> **Source passage**:
..............................

Advert in the Jamaican newspaper, The Daily Gleaner, 15th April, 1948

Several weeks before the ship left the United Kingdom, opportunistic advertisements had been placed in a Jamaican newspaper, The Daily Gleaner, offering cheap passage on the ship's return voyage; advertisements were also placed in newspapers in British Honduras, British Guiana, Trinidad and Tobago and other places. However, the cheapest fares were only available to men, who were accommodated in the large, dormitory areas usually allocated to troops. Women were required to travel in the ship's two and four-berth cabins, that cost considerably more.

Many former servicemen took this opportunity to return to Britain in hope of finding better employment. Some wished to rejoin the RAF. Others decided to make the journey just to see what the "mother country" was like. One passenger later recalled that demand for tickets far exceeded supply, and there was a long queue to buy one.

The British Nationality Bill to give the status of citizenship of the United Kingdom and Colonies (CUKC status) to all British subjects connected with the United Kingdom or a British colony, was going through Parliament. Some Caribbean migrants decided to embark in anticipation that the bill would become an Act of Parliament. Until 1962, the UK had no immigration control for CUKCs. They could settle in the UK indefinitely, without restriction.

====Passengers aboard====
A figure often given for the number of West Indian migrants aboard Empire Windrush is 492, based on news reports in the media at the time, which variously announced that "more than 400", "430" or "500" Jamaican men had arrived in Britain. However, the ship's manifest, kept in the United Kingdom National Archives, shows that 802 passengers gave their last place of residence as a country in the Caribbean.

..............................

Items from a data source:
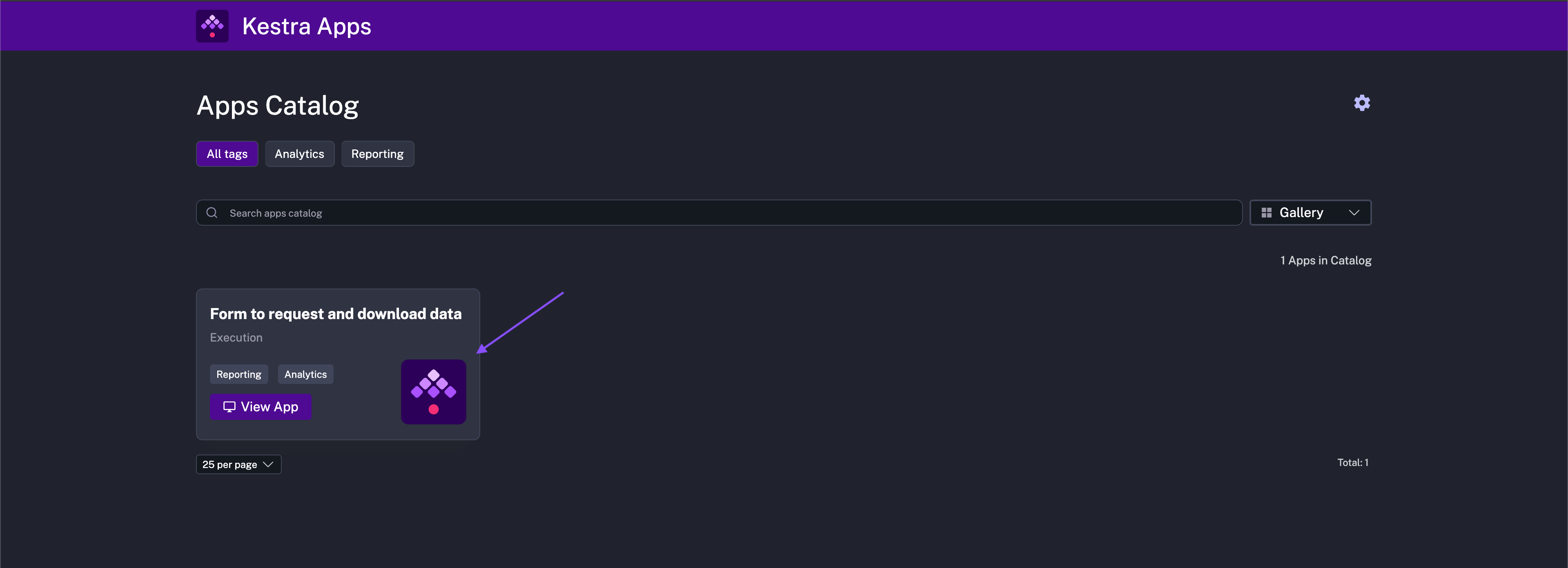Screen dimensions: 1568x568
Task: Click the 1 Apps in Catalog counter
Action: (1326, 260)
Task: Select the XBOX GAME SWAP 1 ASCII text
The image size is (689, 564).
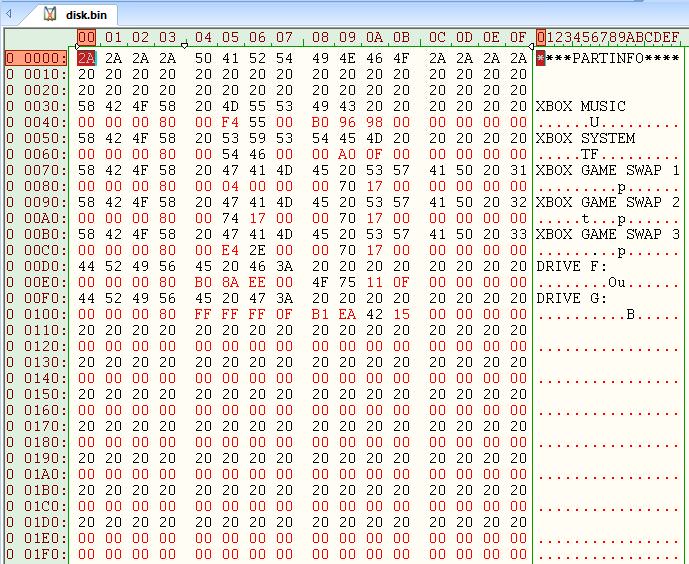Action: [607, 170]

..............................

> **Problems to work on**:
- 1) According to the passage about the Empire Windrush voyage, until what year did the United Kingdom have no immigration control for CUKCs?
- 2) Carry on the passage about the Empire Windrush voyage from the point where it stops.

> **Answers for this exercise**:
- 1) 1962

- 2)
Among Caribbean passengers was Jamaican-born Sam Beaver King, who was travelling to the UK to rejoin the RAF. He later helped to found the Notting Hill Carnival, and became the first black Mayor of Southwark. The Jamaican artist and master potter Cecil Baugh was also aboard. There were a number of musicians who were later to become well known. These included the Calypso musicians Lord Kitchener, Lord Beginner and Lord Woodbine, all from Trinidad; the Jamaican jazz trumpeter Dizzy Reece and the Trinidadian singer Mona Baptiste, one of the few women on the ship, who travelled first class. A small number of the Caribbean people aboard were Indo-Caribbeans. One of whom, Sikaram Gopthal, was the father of the record-label owner Lee Gopthal.

There were also 66 Polish passengers who embarked when the ship called at Tampico, Mexico. They were women and children whom the Soviets had deported to Siberia after the Soviet invasion of Poland in 1939, but who had escaped and travelled via India and the Pacific to Mexico. About 1,400 had been living at a refugee camp at Santa Rosa near León, Guanajuato since 1943. They were granted permission to settle in the UK under the Polish Resettlement Act 1947. One of them later recalled that they were given cabins below the waterline, allowed on deck only in escorted groups, and kept segregated from the other passengers.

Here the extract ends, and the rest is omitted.